NSA Spying Through Popular Mobile Apps Like “Angry Birds”

February 5, 2014 - 2 minutes read

nsa spying angry birds

According to a report co-authored by The New York Times and the U.K. newspaper The Guardian, the National Security Agency and its British equivalent are using game apps like Angry Birds to collect users’ personal information. Details of the program, obtained from classified British intelligence files, indicate that Angry Birds and other “leaky apps” are being targeted.

The spy agencies’ activities allow them to exploit data loopholes generated by leaky apps to determine a user’s age, sex, and other personal information, including identification codes that reveal the user’s location history. According to the intelligence documents, the NSA and Britain’s GCHQ began collaborating as early as 2007 to mine personal information from leaky apps. The spy files were leaked by notorious whistle-blower Edward Snowden, who is currently wanted on federal charges in the United States.
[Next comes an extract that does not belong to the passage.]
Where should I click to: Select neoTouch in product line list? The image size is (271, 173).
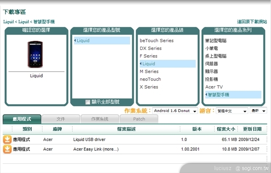click(x=150, y=79)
While it has long been known that GCHQ and the NSA routinely analyze telecommunications data for information on potential targets, the new documents shed far more light on the scope and goals of the program. Angry Birds is believed to be of interest because of its widespread popularity. Tens of millions of people around the globe play the game on their smartphones. U.S. President Barack Obama has introduced an initiative to limit the NSA’s ability to collect information from ordinary civilians, but are his efforts “too little, too late?”

Spy agency activities are a key concern for iPhone app development professionals. Regardless of a software developer’s intentions, it may be possible for the NSA and GCHQ to exploit loopholes and weaknesses to compromise an end user’s privacy.

London mobile app developers need to be particularly aware of these implications, as the city is considered the world’s most surveilled major metropolitan area. Unfortunately for civil liberties advocates, the NSA seems to have no intention of scaling back its widespread smartphone data collection program.